So the first thing to understand is a simple error-correcting code. If you want to store some binary string, the simplest thing you can do is just store the string. If your storage is faulty, one failure of even one bit loses everything (or at least you have to do something clever to recover). So you could try to get round this for example by saving the same data three times. Now one bit failure can be corrected, since you can take the majority vote on each bit - in fact like this you can correct many bit failures, provided bit number i doesn't fail in more than one of the copies. But in practice if you think many bits may fail, then it's likely that for some i, bit i does fail in more than one copy and you lose everything. Usually you assume bit failures occur independently at random, and you want to be 99.99% sure that you will not lose data (or something similar, in practice with more nines). This save three times scheme isn't great protection (the bit failure probability has to be very small or you lose data) and it takes a lot of space. You can do better by doing something clever: using some `code' which transforms your binary string into some longer codeword in a more complicated way, which has the property that any two codewords are very different: to get from one to the other you have to change a lot of bits, so after a small number of failures you can still recognise that there was only one possible codeword.

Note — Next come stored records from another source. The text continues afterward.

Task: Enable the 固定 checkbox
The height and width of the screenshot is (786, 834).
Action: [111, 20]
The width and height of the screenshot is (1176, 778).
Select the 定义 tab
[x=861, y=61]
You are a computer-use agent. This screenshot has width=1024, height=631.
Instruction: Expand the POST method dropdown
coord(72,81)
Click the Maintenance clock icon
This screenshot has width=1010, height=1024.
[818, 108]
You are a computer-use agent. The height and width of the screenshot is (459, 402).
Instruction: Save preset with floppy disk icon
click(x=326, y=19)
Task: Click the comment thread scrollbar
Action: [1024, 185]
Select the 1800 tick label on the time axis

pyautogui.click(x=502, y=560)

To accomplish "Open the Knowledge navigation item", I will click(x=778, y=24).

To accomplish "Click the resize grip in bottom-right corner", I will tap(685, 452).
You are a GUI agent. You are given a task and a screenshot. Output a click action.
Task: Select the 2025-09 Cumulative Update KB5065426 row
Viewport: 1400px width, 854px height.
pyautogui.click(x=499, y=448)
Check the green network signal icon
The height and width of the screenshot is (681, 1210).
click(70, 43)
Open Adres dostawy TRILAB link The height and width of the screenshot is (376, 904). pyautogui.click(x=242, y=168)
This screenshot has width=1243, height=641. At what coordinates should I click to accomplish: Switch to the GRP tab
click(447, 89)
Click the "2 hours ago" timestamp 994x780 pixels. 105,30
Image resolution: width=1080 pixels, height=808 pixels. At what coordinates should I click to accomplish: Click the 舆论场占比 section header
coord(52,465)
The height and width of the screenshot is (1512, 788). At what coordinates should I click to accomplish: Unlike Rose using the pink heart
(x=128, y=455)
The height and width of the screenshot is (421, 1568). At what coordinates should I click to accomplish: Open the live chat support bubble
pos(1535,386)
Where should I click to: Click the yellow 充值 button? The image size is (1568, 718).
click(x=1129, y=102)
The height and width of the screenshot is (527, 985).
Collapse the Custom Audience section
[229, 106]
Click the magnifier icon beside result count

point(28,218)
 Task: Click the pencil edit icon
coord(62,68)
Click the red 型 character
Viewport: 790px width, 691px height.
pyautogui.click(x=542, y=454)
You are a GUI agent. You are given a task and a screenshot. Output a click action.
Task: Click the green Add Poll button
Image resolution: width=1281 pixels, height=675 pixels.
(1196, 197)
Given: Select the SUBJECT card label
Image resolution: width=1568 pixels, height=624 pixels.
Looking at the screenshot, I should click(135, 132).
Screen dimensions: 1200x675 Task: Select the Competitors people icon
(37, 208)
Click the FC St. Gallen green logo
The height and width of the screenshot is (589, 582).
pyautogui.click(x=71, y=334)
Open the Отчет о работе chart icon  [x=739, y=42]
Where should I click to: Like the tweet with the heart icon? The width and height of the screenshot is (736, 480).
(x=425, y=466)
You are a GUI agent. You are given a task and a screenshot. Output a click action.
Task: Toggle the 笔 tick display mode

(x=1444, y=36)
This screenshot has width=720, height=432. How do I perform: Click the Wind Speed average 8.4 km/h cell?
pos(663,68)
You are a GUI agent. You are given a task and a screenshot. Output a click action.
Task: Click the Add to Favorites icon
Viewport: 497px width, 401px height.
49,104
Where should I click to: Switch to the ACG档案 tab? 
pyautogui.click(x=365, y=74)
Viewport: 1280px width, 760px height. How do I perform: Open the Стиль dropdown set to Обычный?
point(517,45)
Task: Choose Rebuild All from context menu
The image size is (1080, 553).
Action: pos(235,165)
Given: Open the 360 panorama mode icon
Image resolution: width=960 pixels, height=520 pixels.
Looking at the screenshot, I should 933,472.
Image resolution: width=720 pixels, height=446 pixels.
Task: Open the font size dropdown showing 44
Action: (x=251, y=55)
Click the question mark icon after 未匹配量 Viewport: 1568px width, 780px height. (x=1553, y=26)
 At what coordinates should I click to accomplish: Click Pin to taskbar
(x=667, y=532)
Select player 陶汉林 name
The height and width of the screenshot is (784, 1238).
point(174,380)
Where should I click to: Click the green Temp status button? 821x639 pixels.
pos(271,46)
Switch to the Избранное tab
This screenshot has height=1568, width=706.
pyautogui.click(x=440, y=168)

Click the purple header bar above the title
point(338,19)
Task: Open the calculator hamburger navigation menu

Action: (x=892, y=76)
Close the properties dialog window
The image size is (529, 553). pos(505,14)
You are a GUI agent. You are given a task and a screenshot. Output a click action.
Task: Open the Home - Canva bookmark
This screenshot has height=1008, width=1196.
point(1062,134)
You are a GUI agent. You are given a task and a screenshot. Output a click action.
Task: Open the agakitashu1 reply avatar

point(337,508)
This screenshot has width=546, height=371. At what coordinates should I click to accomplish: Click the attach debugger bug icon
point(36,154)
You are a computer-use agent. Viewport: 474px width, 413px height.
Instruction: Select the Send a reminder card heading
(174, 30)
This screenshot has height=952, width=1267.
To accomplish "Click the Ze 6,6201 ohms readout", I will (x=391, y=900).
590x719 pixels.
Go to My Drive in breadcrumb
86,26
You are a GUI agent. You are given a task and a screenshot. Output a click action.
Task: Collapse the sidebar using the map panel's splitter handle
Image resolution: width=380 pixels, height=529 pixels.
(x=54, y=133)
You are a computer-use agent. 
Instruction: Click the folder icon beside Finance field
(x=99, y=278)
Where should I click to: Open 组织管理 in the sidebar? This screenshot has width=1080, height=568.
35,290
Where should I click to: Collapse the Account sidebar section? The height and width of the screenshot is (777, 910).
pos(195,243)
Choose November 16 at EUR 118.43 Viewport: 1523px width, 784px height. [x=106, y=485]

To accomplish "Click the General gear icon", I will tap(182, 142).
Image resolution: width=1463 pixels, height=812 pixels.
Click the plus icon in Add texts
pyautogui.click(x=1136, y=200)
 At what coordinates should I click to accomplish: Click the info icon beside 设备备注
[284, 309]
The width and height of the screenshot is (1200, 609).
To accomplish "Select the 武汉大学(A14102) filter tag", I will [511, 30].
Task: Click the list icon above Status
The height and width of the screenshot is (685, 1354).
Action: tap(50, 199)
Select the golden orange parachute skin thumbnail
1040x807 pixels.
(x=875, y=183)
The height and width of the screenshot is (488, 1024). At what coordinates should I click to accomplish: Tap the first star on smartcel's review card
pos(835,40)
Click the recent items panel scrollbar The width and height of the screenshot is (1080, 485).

This works if you can find a set of codewords. But it's practically useless if the only way you can do it is some brute-force search: then your computer takes a century (or more) to set up your storage system. So you need some clever construction that can be computed fast, usually this is from some piece of linear algebra over finite fields. What you want is to minimise both the disc space used (given the failure protection you want) and the time taken to code and decode. Various sorts of clever constructions are well known these days; the problem is essentially solved.
Now there is a new problem: your failures are not any more independent. If a disc fails, you lose the entire disc. If a sector fails, then other sectors on the disc are unaffected but the sector is gone. The classic codes don't work well (or at least they aren't known to work well) in this sort of model, because they would assume that failure of lots of bits is unlikely wherever those bits are and place an entire codeword in one sector of one disc - you lose the sector and the data is gone. You need a code which will cope well with this sort of thing. RAID 5 does this to a certain limited extent, but maybe even that is not good enough in (some) applications. Because you put lots of extra requirements on your code, you have to be even more clever with coming up with a code. Before this paper, there was RAID 6 (which is a more clever version of the save multiple times idea) and some brute force schemes which showed that it is possible to have such codes but which were practically useless. This paper gives something you could use in practice; it's not too wasteful and the construction is farly quick. But you would only do so if you complain about RAID 5 failures often, and this paper's method only gives you a moderate amount more protection, so it won't help you much. What you would really like is a more general scheme that lets you specify how many discs you can allow to fail before data loss. That doesn't exist yet.
Very simple answer concerning the RAID 5 paper -
The math is just to validate the findings and is immaterial to his basic premise, which is that by adding additional parity bits to a RAID 5 array, the fault tolerance of RAID 5 exceeds RAID 6, and at a much reduced cost.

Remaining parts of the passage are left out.